TASKS TO PERFORM
**a.** List every passage that the film review puts inside double quotation marks.
**b.** Reproduce the part of the film review that begins with the words containing "The Polar Express" and ends with "through many adventures.".

READING PASSAGE
Wednesday, April 25, 2007

The Polar Express (2004)

Synopsis: On Christmas day, a boy takes a train to the North Pole; in it there are several other children; on the way they go through many adventures.
Appraisal: At one scene, a girl looks through the train window to a toy store and says: "Oh, look! It's all so Christmassy, and cozy [...]" That scene sums this film up in what pertains to its text, a veritable ode to everything bourgeois and materialistic as embodied in the Christmas tradition. Even the usual hypocritical discourse is reproduced without flaw (the same girl, now speaking for the virtues of Christmas): "It's a time for giving." Needless to say, everyone in the movie is thinking only of receiving. In the end, every kid receives moral directions issued by the train conductor, which might as well be coming from Mussolini himself: "Lead" to the girl, "Believe" to the boy, and so on. The film proceeds like that, with an unflinching solemnity which relaxes on rare occasions to give way to a clumsy sense of humor e.g. in the sequence with the tap-dancing waiters. The striking visual design, coupled with the technique of reproducing live actors in animated form, is what saves the film from complete worthlessness; if you are willing to disregard the dull text and enjoy the film strictly as a visual entity, it may offer some enjoyment for you.

DATA RECORDS
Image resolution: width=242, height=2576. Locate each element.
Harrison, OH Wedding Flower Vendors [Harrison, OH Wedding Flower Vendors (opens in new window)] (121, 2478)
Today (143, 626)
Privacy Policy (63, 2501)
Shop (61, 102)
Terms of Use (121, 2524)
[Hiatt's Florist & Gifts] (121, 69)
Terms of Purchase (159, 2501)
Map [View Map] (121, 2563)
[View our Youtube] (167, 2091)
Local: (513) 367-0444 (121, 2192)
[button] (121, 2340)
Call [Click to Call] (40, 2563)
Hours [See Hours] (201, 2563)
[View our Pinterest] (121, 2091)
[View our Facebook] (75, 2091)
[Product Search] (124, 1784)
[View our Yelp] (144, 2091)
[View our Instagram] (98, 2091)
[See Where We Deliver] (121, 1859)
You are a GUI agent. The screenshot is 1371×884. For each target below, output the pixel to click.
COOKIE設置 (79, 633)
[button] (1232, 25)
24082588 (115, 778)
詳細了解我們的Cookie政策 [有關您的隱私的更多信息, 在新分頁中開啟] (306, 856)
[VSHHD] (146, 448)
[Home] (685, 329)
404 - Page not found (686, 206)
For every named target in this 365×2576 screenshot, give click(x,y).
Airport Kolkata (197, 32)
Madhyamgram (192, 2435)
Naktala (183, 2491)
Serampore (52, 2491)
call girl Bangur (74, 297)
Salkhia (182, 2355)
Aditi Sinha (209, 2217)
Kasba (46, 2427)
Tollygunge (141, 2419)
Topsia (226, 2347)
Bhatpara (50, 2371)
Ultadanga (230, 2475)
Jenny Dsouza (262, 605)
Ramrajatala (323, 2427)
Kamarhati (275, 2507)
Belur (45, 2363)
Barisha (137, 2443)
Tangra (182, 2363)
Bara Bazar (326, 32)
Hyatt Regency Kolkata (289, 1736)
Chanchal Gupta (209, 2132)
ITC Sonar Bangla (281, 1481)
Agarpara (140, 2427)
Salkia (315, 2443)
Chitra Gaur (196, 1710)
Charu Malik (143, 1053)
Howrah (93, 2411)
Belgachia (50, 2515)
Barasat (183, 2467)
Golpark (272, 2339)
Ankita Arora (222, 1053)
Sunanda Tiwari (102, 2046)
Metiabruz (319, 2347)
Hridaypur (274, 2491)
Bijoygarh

OUTPUTS FOR THE TASKS
**a.**
- "Oh, look! It's all so Christmassy, and cozy [...]"
- "It's a time for giving."
- "Lead"
- "Believe"

**b.**
The Polar Express (2004)

Synopsis: On Christmas day, a boy takes a train to the North Pole; in it there are several other children; on the way they go through many adventures.